## BEGIN

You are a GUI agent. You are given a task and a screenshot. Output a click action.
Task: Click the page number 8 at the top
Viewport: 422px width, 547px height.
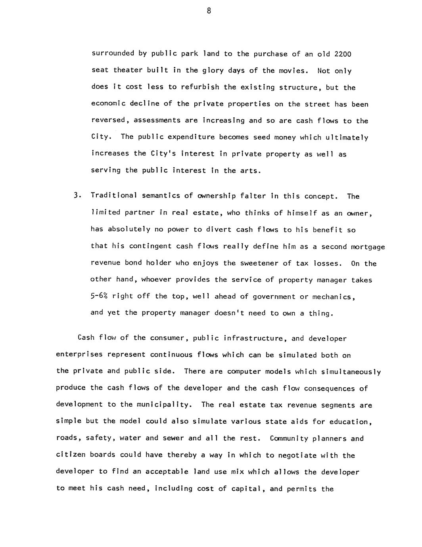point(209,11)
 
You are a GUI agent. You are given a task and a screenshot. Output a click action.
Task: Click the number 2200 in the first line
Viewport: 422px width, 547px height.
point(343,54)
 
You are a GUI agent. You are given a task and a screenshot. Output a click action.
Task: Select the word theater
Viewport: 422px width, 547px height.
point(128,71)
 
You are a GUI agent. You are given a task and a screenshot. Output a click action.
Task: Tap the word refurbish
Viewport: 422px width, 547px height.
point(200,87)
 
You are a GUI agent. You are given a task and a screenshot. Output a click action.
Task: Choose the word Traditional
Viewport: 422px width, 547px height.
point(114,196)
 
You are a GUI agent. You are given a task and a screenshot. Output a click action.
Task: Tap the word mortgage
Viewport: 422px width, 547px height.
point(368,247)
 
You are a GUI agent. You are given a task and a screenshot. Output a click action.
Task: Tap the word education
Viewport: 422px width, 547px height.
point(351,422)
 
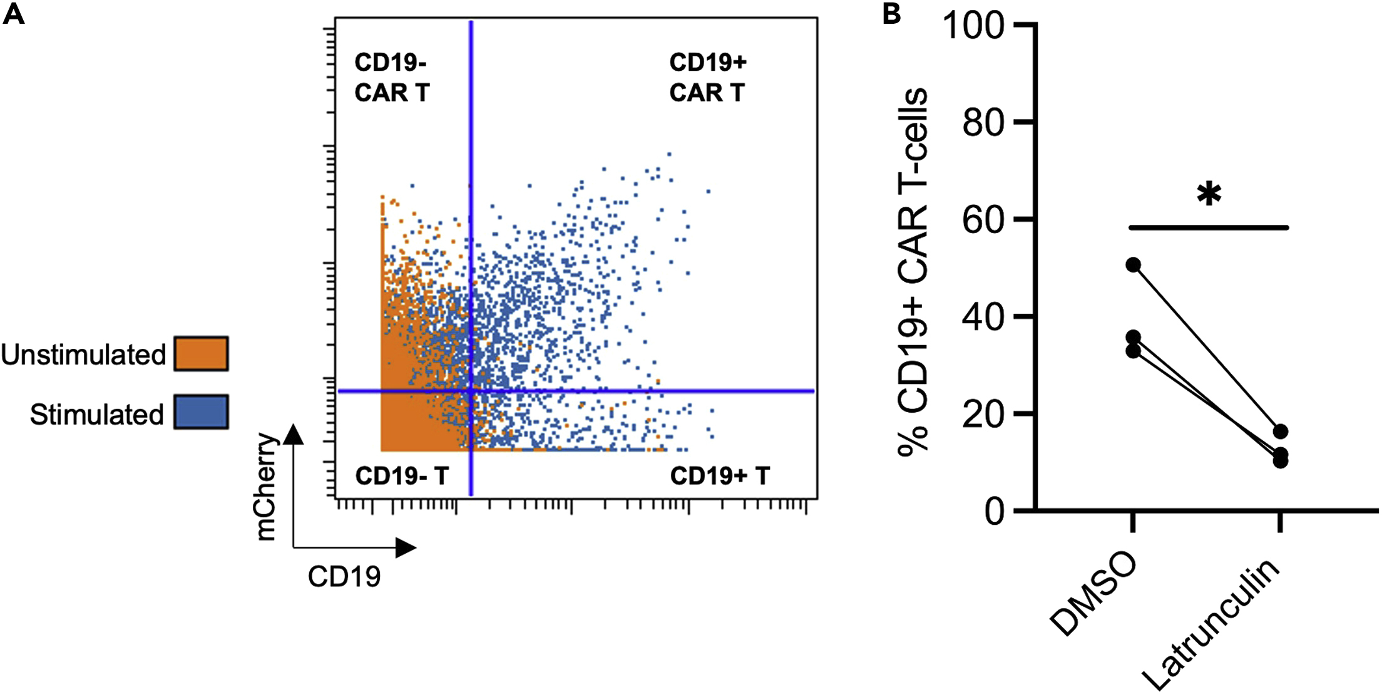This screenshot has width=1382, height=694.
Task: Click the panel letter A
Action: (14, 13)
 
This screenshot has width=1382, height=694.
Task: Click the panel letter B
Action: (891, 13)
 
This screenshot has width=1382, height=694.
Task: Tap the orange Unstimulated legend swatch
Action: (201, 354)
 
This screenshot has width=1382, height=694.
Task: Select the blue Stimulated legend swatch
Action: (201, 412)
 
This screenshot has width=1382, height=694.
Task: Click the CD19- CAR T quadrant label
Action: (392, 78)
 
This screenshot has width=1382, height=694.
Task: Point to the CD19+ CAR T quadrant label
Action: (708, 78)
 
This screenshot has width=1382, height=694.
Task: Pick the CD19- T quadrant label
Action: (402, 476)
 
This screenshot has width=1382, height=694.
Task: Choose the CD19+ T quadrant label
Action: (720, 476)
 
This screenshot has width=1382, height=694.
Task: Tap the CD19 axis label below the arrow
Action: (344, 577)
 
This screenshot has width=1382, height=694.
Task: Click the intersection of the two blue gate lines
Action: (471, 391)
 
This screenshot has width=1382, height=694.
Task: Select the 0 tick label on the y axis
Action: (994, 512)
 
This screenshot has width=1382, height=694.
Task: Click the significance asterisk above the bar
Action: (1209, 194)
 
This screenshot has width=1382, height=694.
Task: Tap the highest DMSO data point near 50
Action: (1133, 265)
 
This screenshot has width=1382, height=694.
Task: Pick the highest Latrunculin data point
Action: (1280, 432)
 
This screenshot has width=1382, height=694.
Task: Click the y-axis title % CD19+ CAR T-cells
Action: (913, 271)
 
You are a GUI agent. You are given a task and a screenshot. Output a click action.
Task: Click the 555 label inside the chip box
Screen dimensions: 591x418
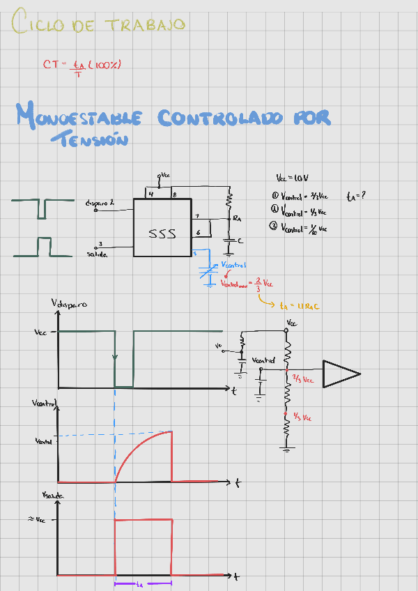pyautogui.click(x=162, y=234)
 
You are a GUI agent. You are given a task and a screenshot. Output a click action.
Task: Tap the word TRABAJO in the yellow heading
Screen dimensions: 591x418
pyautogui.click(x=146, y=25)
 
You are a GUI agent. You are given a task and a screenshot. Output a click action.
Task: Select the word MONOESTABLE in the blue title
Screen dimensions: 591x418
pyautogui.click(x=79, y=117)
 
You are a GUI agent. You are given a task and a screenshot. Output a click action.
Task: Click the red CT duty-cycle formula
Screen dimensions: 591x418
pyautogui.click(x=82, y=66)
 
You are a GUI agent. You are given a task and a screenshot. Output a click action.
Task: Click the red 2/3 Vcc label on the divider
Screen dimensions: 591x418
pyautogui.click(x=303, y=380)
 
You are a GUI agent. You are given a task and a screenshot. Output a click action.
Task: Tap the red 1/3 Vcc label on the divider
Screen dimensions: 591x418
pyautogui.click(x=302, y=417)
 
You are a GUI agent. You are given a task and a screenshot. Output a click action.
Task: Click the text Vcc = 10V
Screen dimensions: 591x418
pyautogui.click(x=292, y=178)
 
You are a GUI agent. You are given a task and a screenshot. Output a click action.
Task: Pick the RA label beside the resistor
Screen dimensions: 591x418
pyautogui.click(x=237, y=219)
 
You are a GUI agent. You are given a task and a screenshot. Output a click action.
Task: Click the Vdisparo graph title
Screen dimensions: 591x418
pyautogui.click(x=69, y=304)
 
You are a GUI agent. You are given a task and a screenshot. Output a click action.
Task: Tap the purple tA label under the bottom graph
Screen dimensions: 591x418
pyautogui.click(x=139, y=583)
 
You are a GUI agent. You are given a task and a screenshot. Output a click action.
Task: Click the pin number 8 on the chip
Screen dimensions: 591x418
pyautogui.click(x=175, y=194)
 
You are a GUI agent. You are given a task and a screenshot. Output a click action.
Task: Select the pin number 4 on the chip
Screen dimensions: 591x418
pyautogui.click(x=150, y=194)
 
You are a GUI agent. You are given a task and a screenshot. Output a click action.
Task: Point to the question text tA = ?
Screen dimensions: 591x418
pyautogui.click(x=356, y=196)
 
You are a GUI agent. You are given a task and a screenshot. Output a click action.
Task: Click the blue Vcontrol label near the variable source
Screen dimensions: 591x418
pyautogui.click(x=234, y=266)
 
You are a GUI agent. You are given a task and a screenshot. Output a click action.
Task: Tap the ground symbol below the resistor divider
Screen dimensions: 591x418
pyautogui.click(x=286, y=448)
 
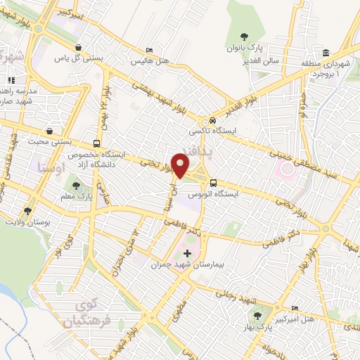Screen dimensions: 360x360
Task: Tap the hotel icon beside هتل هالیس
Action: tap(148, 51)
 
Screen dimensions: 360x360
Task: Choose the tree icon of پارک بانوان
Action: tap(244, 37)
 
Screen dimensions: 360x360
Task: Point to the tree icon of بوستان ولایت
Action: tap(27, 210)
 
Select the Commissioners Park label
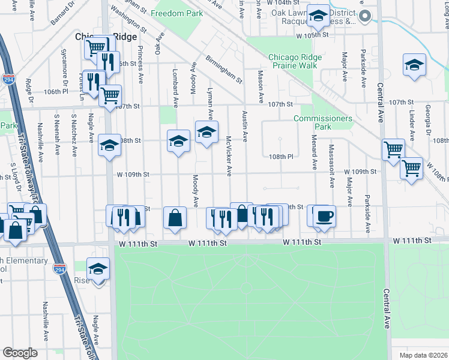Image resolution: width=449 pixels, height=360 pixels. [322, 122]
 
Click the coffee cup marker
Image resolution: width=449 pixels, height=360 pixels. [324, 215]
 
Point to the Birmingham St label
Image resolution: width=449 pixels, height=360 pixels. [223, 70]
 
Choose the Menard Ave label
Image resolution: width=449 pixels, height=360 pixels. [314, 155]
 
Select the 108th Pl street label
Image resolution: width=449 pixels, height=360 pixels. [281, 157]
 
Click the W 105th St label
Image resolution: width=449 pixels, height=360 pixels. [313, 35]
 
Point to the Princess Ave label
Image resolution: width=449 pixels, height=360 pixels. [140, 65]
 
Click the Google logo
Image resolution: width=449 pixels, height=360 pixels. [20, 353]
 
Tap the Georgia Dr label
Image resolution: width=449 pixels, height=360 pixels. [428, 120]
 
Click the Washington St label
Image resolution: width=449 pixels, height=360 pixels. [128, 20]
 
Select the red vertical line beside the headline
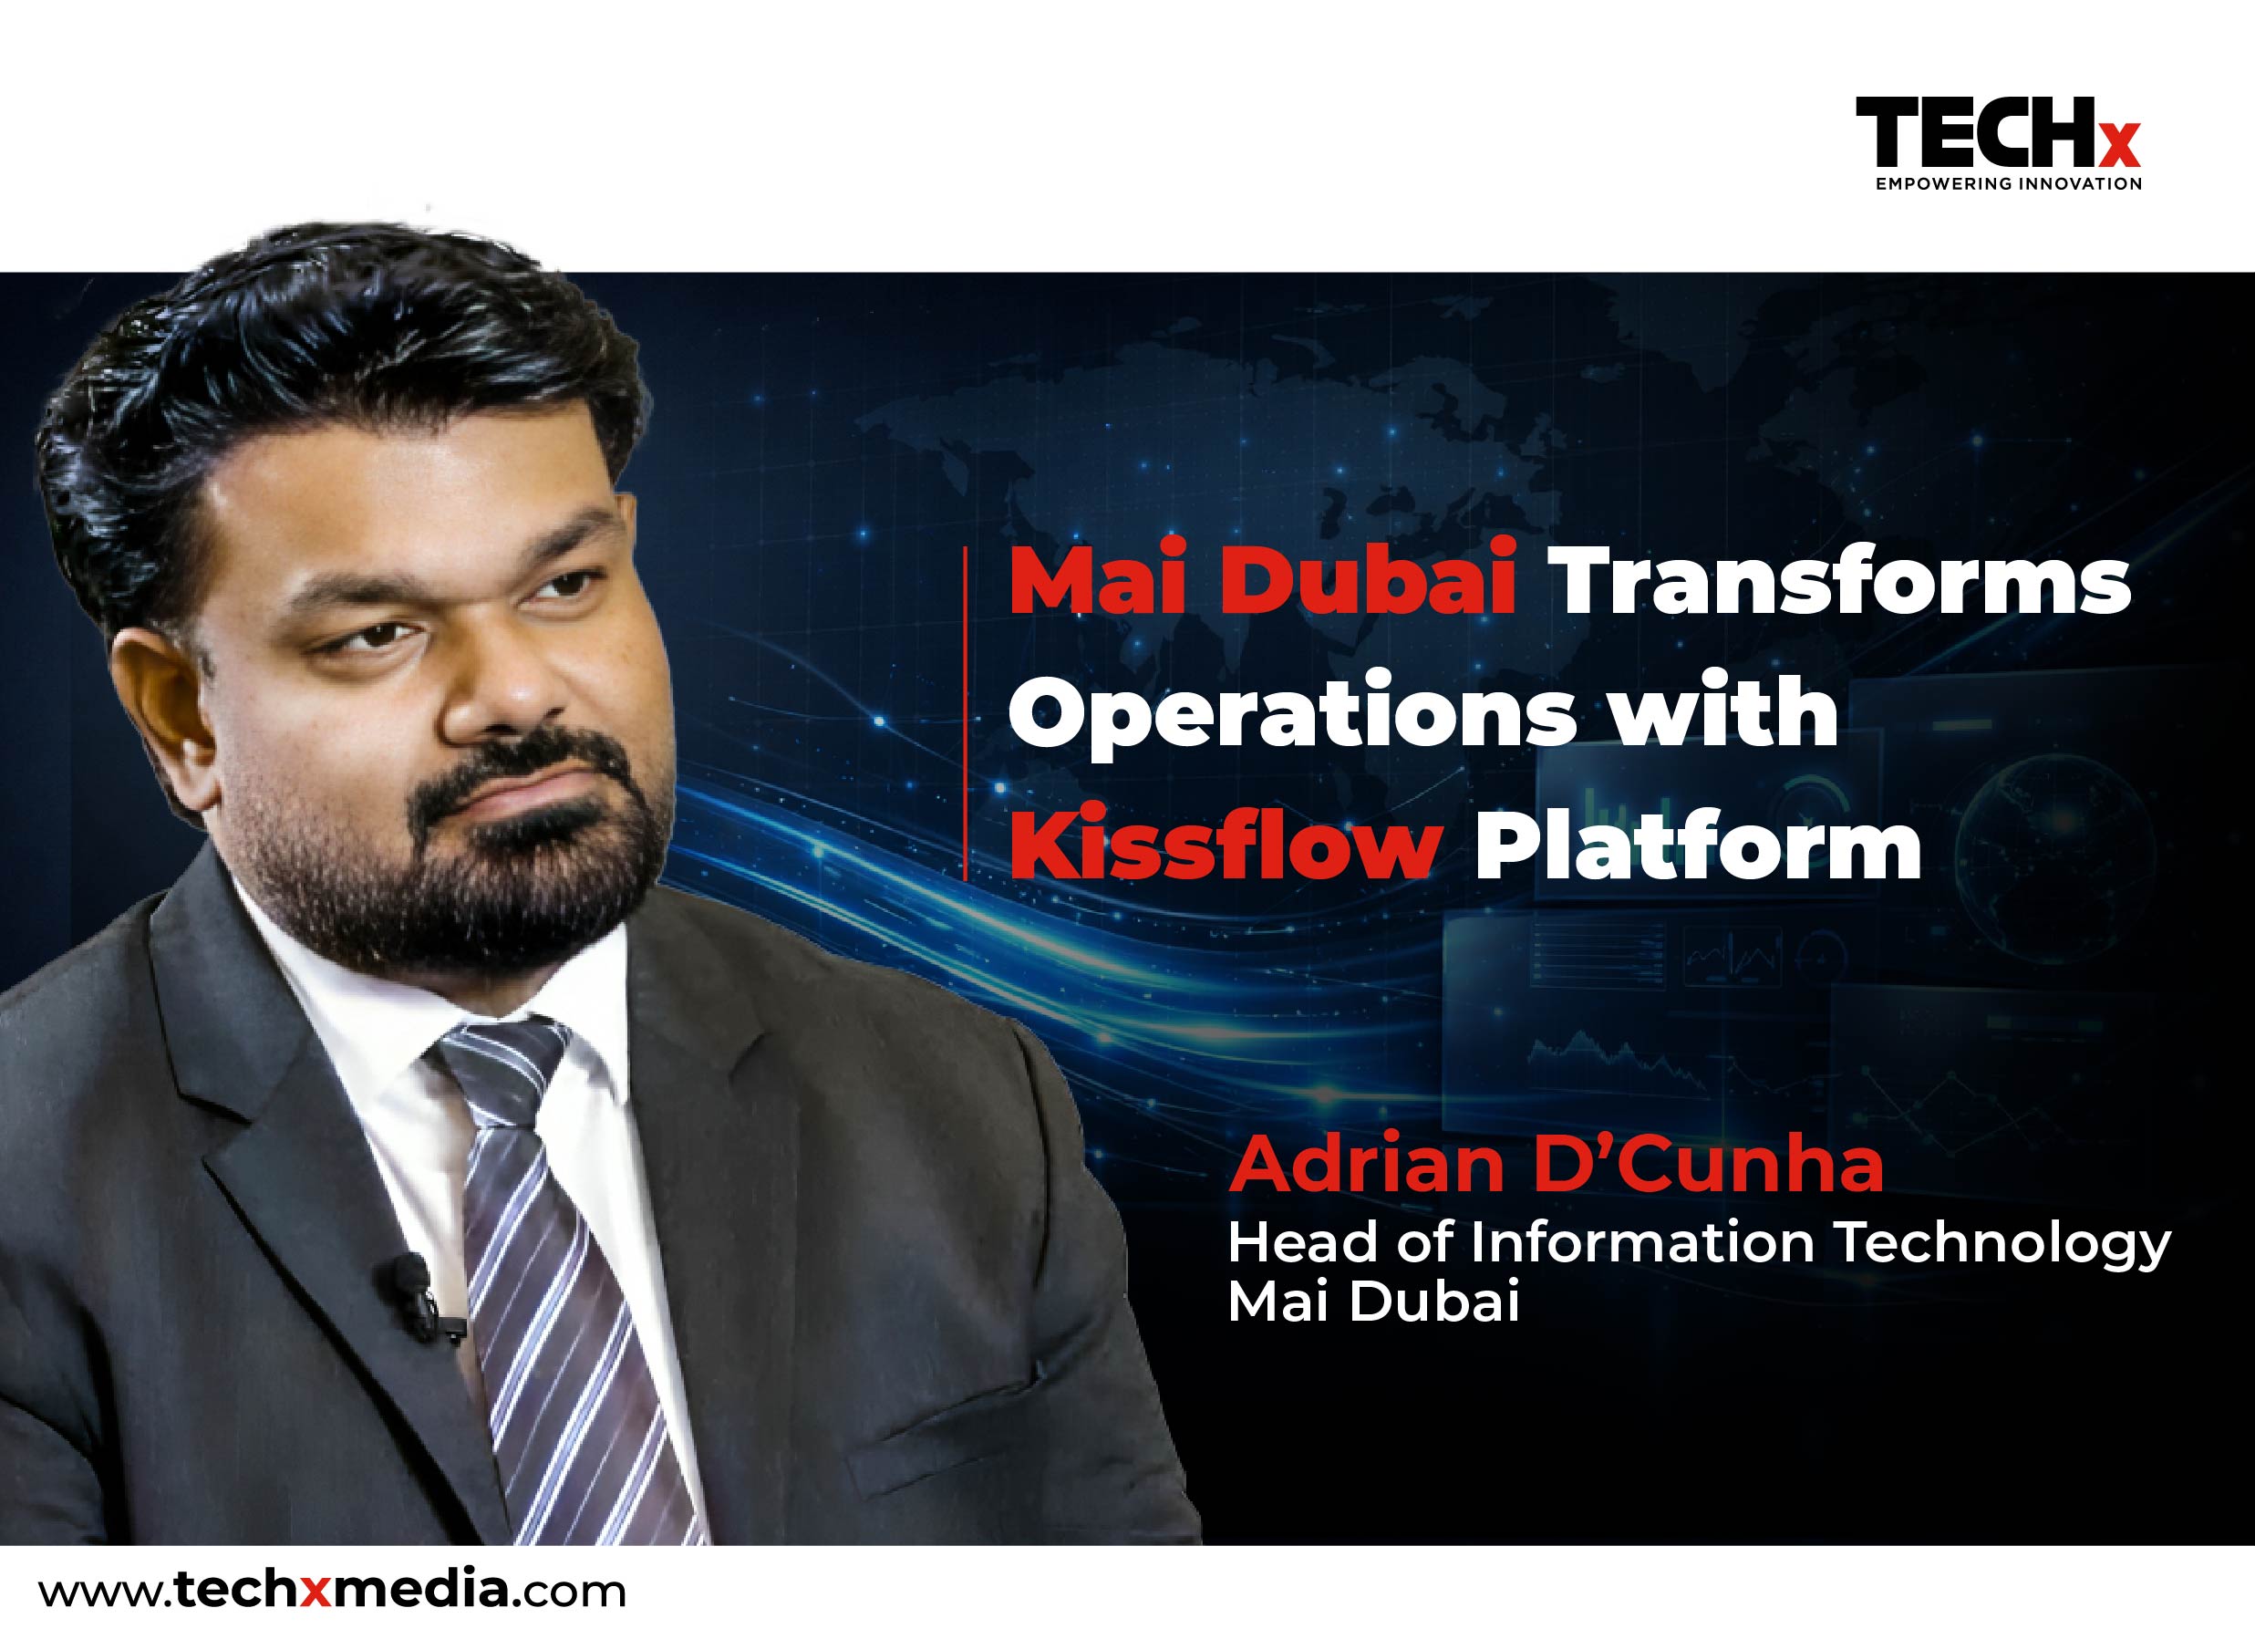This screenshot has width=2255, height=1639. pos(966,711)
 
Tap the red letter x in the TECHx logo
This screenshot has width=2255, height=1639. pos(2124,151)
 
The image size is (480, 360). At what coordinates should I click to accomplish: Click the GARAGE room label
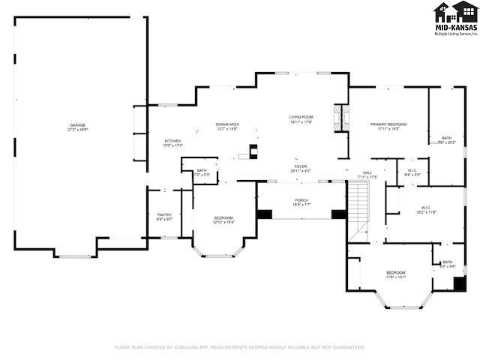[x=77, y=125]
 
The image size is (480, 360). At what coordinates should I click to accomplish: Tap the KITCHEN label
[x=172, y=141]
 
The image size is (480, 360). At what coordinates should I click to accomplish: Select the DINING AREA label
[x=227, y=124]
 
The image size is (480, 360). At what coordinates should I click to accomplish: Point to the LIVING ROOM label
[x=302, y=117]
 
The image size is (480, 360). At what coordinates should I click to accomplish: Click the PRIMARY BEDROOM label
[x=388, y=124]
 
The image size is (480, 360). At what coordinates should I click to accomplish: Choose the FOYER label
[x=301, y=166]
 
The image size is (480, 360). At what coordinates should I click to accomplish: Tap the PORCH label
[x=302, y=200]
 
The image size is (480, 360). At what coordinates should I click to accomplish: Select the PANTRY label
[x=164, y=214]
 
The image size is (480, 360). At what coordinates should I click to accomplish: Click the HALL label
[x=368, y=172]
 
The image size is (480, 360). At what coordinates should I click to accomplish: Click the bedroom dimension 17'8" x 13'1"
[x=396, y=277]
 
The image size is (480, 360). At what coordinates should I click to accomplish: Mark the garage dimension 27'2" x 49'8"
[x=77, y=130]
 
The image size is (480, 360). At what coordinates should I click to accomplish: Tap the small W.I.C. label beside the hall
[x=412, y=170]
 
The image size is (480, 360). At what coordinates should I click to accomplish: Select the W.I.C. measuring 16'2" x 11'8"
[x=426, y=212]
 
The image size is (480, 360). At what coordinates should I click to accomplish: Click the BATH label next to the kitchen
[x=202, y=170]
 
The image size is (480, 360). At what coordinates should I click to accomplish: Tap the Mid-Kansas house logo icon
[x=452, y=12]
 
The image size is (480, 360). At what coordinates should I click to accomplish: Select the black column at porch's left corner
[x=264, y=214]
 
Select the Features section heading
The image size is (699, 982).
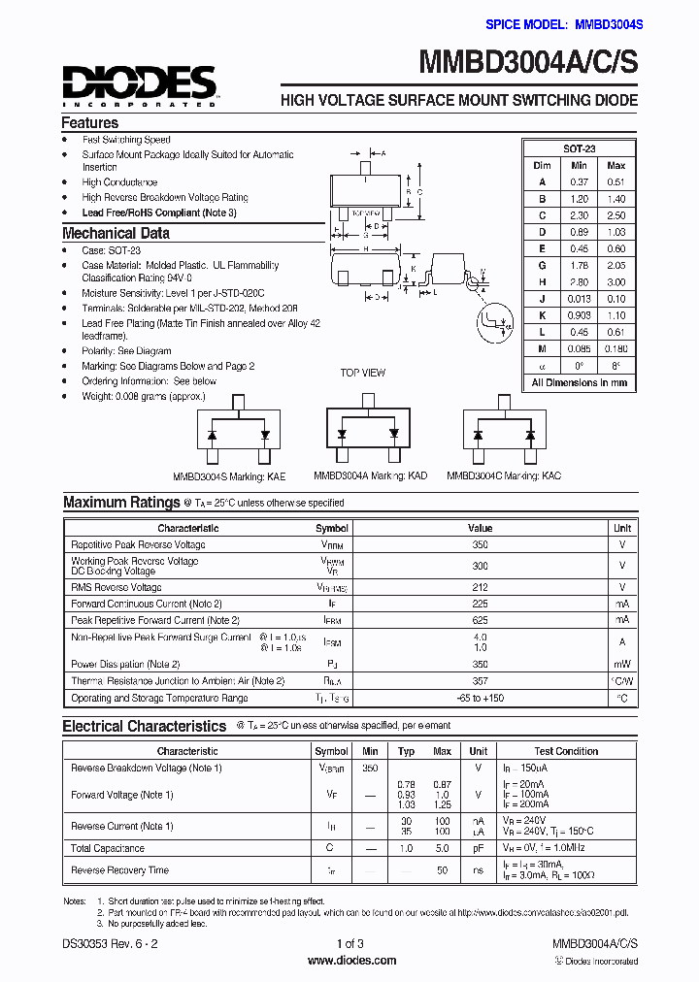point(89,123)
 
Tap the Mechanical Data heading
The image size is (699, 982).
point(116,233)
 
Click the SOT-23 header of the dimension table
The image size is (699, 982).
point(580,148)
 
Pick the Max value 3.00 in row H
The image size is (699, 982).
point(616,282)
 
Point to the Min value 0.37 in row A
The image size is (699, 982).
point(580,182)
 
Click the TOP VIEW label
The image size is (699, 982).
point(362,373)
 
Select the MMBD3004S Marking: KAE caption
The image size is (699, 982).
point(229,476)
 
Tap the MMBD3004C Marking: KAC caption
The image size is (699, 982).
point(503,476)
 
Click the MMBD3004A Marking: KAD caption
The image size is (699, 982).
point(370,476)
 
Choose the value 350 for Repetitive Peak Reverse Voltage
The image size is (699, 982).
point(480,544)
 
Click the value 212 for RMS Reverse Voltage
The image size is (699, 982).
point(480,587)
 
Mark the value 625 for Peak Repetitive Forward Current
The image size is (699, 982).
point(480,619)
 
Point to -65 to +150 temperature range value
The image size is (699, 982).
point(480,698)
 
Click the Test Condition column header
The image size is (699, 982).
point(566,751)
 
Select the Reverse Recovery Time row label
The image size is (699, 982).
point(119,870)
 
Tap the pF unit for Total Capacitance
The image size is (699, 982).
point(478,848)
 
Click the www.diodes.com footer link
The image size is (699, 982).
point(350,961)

## END

[What the exercise asks]: Can you return, word for word, the lines of the material starting with the line that contains "Tap the MMBD3004C Marking: KAC caption" and going on through the line that contains "point(480,619)", with both of those lines included?

[Written response]:
Tap the MMBD3004C Marking: KAC caption
The image size is (699, 982).
point(503,476)
 
Click the MMBD3004A Marking: KAD caption
The image size is (699, 982).
point(370,476)
 
Choose the value 350 for Repetitive Peak Reverse Voltage
The image size is (699, 982).
point(480,544)
 
Click the value 212 for RMS Reverse Voltage
The image size is (699, 982).
point(480,587)
 
Mark the value 625 for Peak Repetitive Forward Current
The image size is (699, 982).
point(480,619)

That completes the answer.